Tuesday, January 31, 2012

panel question #1!

I am excited to be on a birthparent panel, over at Birthmothers4Adoption. Here is the first set of questions I was asked to answer :)

Are you a birthmother or birthfather?
I am a birthmother to a little boy, born June 18, 2010

How long ago did you place?
I placed just over 19 months ago.. the date was June 20, 2010

Is your adoption open or closed?
The adoption with my son is fairly open. In our agreement, his adoptive parents are required to send updates at set intervals throughout the year, which gradually decrease to Once a year until he is 12. I have been fortunate enough to have had a few visits with them since he was born, and if I am the one to reach out and email/text them they will respond. We respect each other's boundaries, and do things that are only in our sons best interests. I understand that they are a family, and I don't impose on that. I wait for my updates, and sometimes I get to see him in between :) I am completely content with the amount of openness our adoption has, I think it is a safe happy-medium between the two, and is perfect for all of us. 

How/Why did you choose adoption?
I chose adoption for a number of reasons. The biggest one was because the birthfather was not mature enough at the time to be a good dad, and I didn't want to risk my child growing up without a father. I wanted my child to grow up in a really stable, loving environment. We were teenagers, and neither one of us was prepared to give our son the life we so badly wanted for him. So we went out to find the ones that could! There are other reasons, more difficult to explain. I have very strong spiritual beliefs, and in my heart I just knew that my child was not sent here for me, rather to a family who had been praying for his arrival. It made my hard decision a lot easier to bear, knowing God was on my side.  

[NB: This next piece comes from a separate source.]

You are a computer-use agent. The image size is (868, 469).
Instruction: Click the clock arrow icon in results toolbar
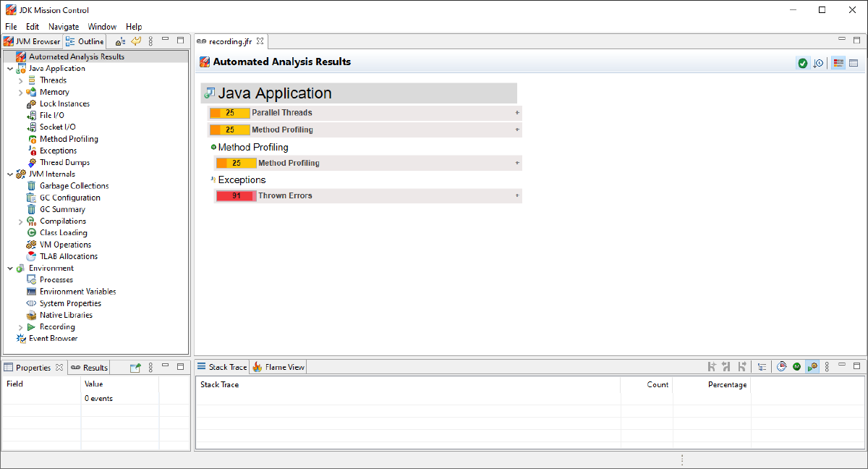pos(819,63)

What can adoptive couples do to help in the hospital/at placement?
My adoptive parents were great at the hospital and at placement. They came and saw him when he was about 10 hours old, and only stayed for a little while. They respected the short time I had to be with my son, and knew that they would have the rest of their lives to share with him. Seeing them together as a family was an amazing experience though, and it really reinforced my decision. The adoptive parents were not pushy at all. They acted as if he was only my child and they were just visiting, which I appreciated. It helped me trust them, and know that no matter what, they held my best interests and feelings at heart, even if it was hard to do. I believe it is important for the parents to come visit, but not to overwhelm the birthmother. That short time is all she has with her baby and it is so hugely important to her- she will cherish those moments for the rest of her life. At placement, the adoptive parents gave me and the birthfather special gifts that had great meaning. I treasure those items more than anything, and it always reminds me of the amazing experience placement was. To adoptive couples- please. Do not get greedy. I know you want to hold that baby so much, but use all of your willpower to stop yourself from grabbing him. Be patient. These few minutes will be the hardest thing that girl will ever have to do in her entire life. She will feel when the moment is right, and pass your child into your arms. Allow her to take as much time as she needs.

How did you find/choose the adoptive couple?
I went through an adoption agency, LDS Family Services, and they gave me portfolios of potential adoptive couples to look at that fit my requirements. 

What appealed to you most of their profile/blog/information packet?
What I loved about it was just how perfect they were to me. The mother spoke of her daughter's birthmother and how much love they had for her, and I imagined myself being talked about like that too. Nothing was special about their profile, it was just "real". I immediately fell in love with them. They were not anything that I was expecting, nor what I was looking for. But I just knew they were the right family. It does not matter what your profile looks like, what your blog says, or what's in your information packet. Birthmothers fall in love with the feelings, not the words. It's the voice we hear deep inside that tells us "this is the one". Don't stress about what to put.. you will be lead down the right path to each other, no matter that. Be patient. Perfection takes time, but I promise you will find it.